There are five 10-acre areas where development would be allowed, such as barracks for loggers or interpretative nature centers.
The easement documents are public by law, as is the timber harvest plan, which board members said will be a crucial document for public participation.
Criticisms of conservation easements are aimed at how they are appraised and the promise they make for preservation “in perpetuity” (forever). This may be beyond the ability of the county recorder”s office to deliver.
Giusti put the restoration of a redwood forest into time perspective by comparing the millenniums that redwoods thrive with the puny lifespan of humans.

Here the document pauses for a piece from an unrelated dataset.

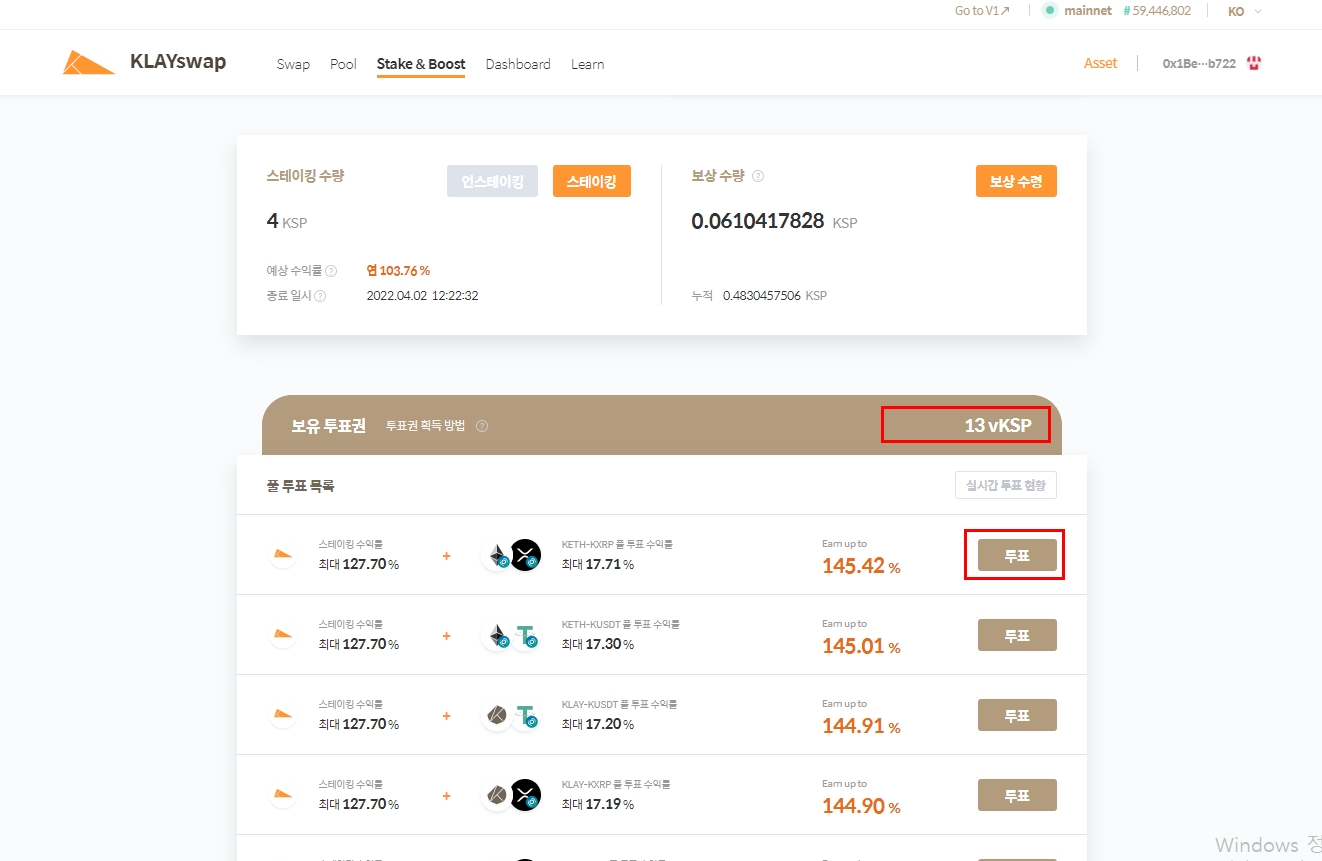Click the 실시간 투표 현황 button
The width and height of the screenshot is (1322, 861).
click(1005, 485)
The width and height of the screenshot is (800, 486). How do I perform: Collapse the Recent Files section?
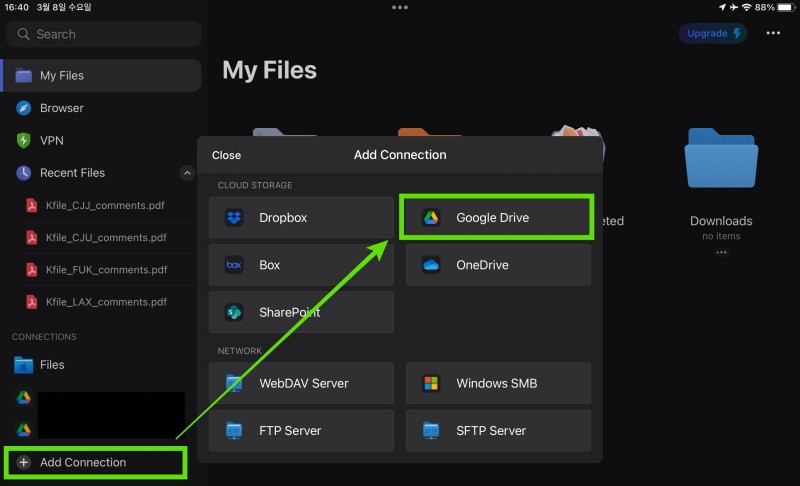187,173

“If I am lucky, I will see the results of my work in 30 years. My job is to put this on track so somebody else can carry it forward in the future,” Giusti said.
As to questions about the easements, he told the crowd, “They will last as long as our system of government. I don”t know about what they will mean in 200 years, but for the time being it is the best tool we have to lock in some assurances,” Giusti said.
The historic home of the Sinkyone/Wailaki Indians includes parts of the Usal Redwood Forest, according to published accounts. The area continues to be used for tribal hunting, gathering and ceremonial purposes.
Harwood said the board wants to get input from interested members of the Mendocino Coast community through committees being formed that will report to the board. More information is available on the Website, www.RFFI.org.